Nikaya

Where Suffering Subsides

Linked Discourses 48.57

  1. The Boar’s Cave

With the Divinity Sahampati

At one time, when he was first awakened, the Buddha was staying in Uruvelā at the goatherd’s banyan tree on the bank of the Nerañjarā River.

Then as he was in private retreat this thought came to his mind,

“When these five faculties are developed and cultivated they have freedom from death as their objective, destination, and culmination.

What five?

The faculties of faith,

energy,

mindfulness,

immersion,

and wisdom.

When these five faculties are developed and cultivated they have freedom from death as their objective, destination, and culmination.”

Then the divinity Sahampati knew the Buddha’s train of thought.
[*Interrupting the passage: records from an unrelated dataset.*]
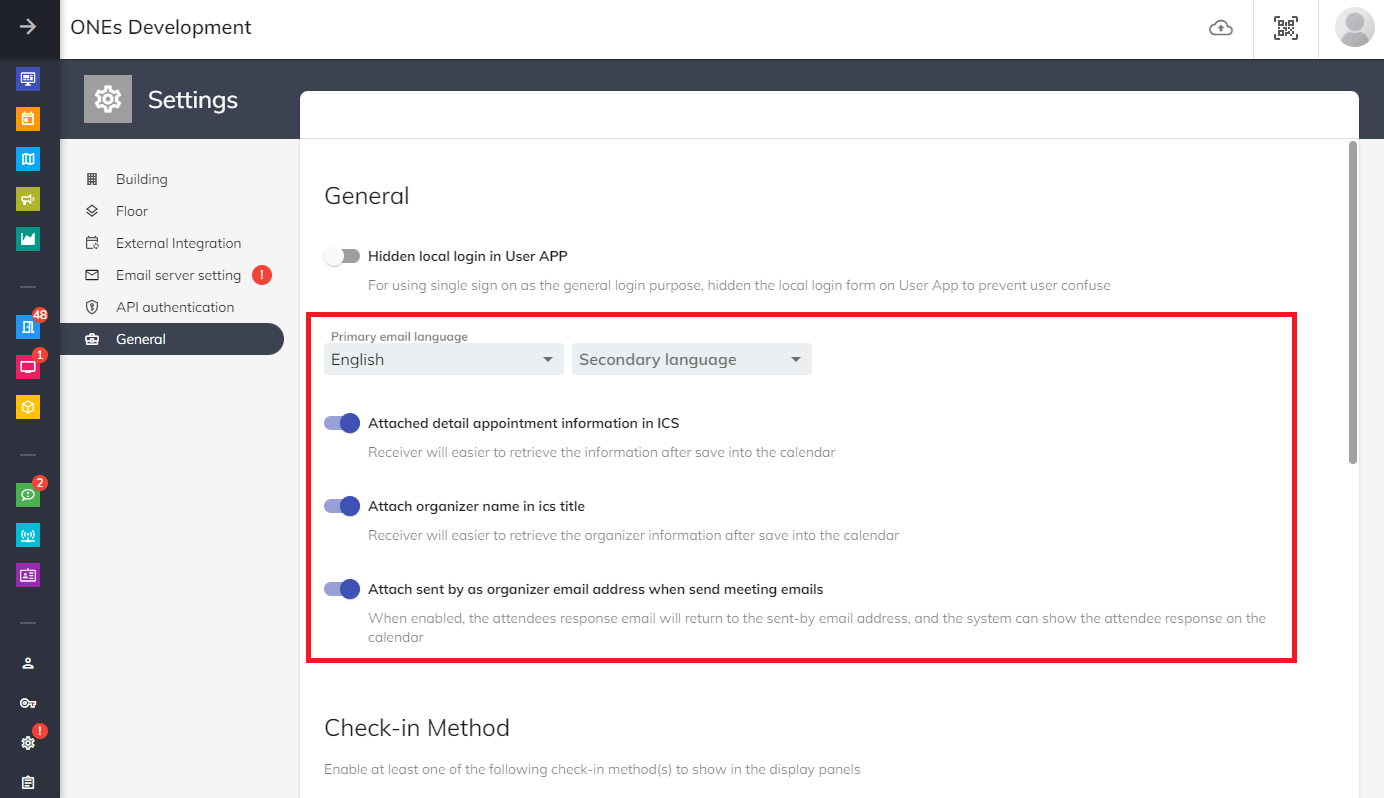Viewport: 1384px width, 798px height.
Task: Click the door icon with 48 badge
Action: (28, 327)
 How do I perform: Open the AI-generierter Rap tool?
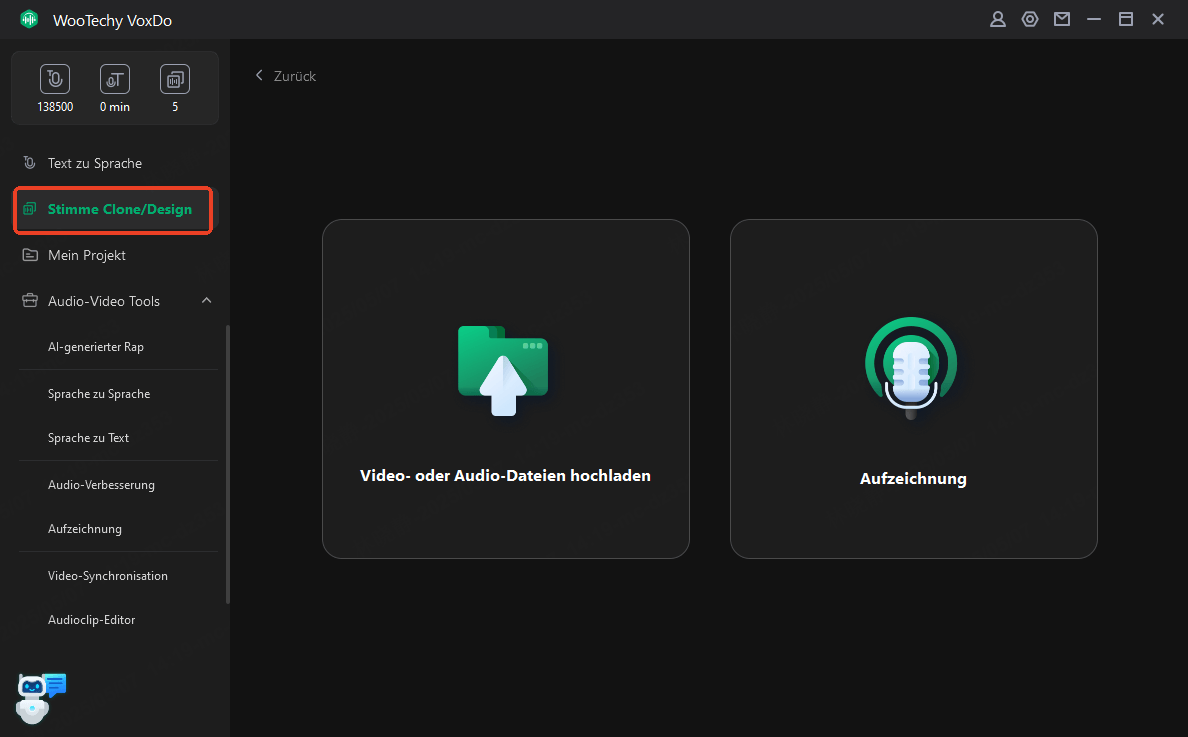pos(96,347)
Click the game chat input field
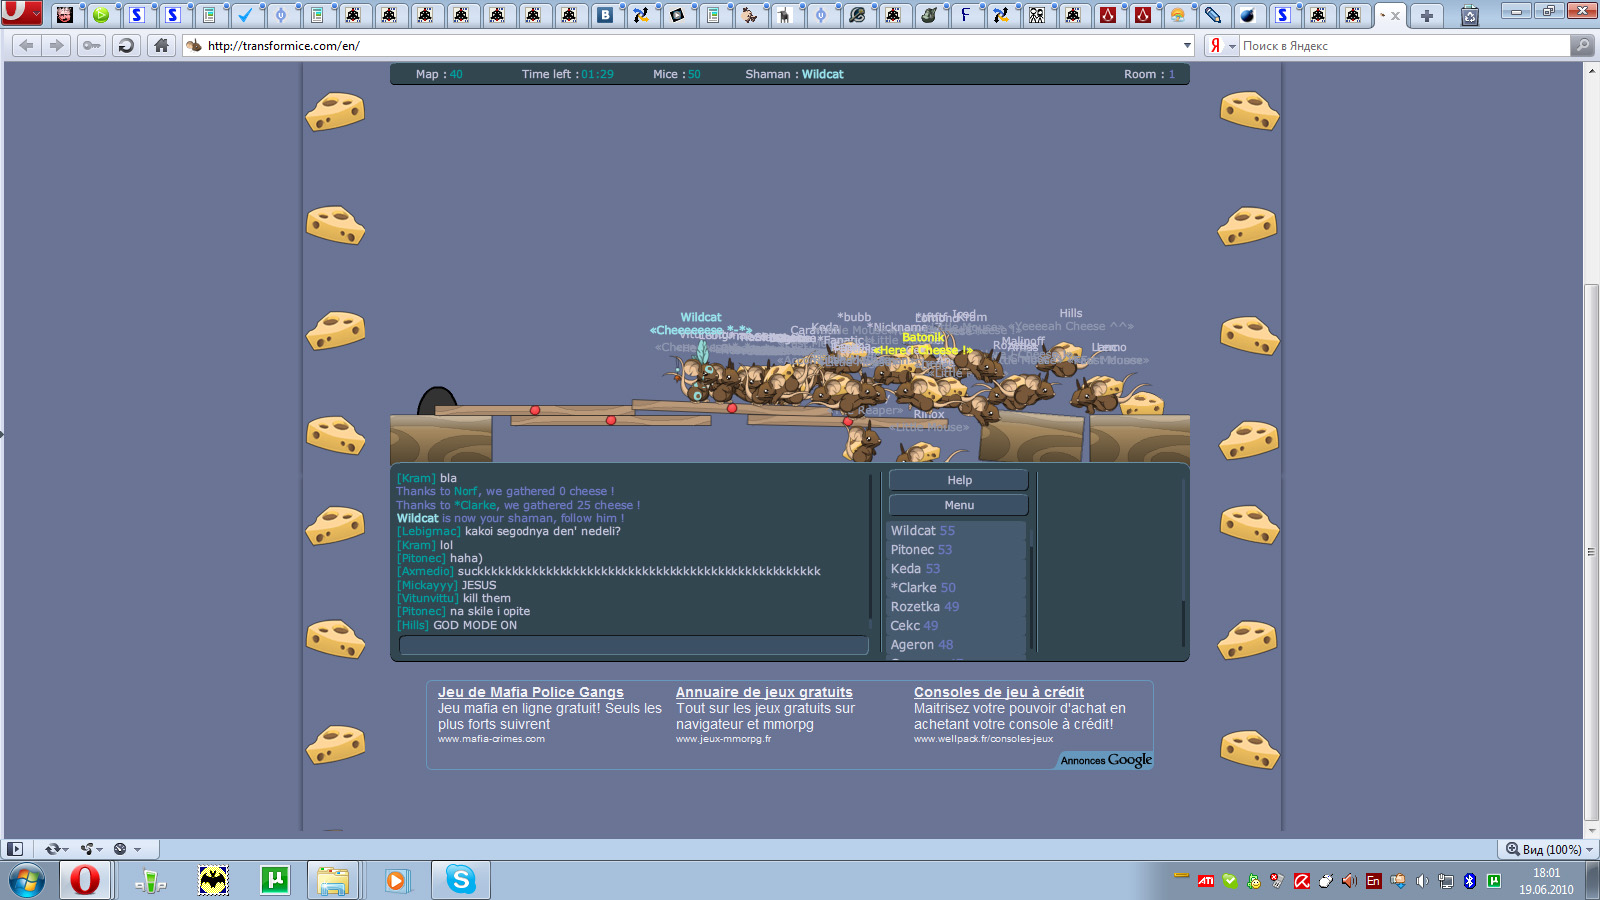 [x=633, y=645]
As easily as a strong person would extend or contract their arm, he vanished from the realm of divinity and reappeared in front of the Buddha.

He arranged his robe over one shoulder, raised his cupped palms toward the Buddha, and said:

“That’s so true, Blessed One! That’s so true, Holy One!

When these five faculties are developed and cultivated they have freedom from death as their objective, destination, and culmination.

What five?

The faculties of faith, energy, mindfulness, immersion, and wisdom.

When these five faculties are developed and cultivated they have freedom from death as their objective, destination, and culmination.

Once upon a time, sir, I lived the spiritual life under the fully awakened Buddha Kassapa.

There they knew me as

the mendicant Sahaka.

Because of developing and cultivating these same five faculties I lost desire for sensual pleasures. When my body broke up, after death, I was reborn in a good place, in the realm of divinity.

There they know me as

the divinity Sahampati.

That’s so true, Blessed One! That’s so true, Holy One!

I know and see how when these five faculties are developed and cultivated they have freedom from death as their objective, destination, and culmination.”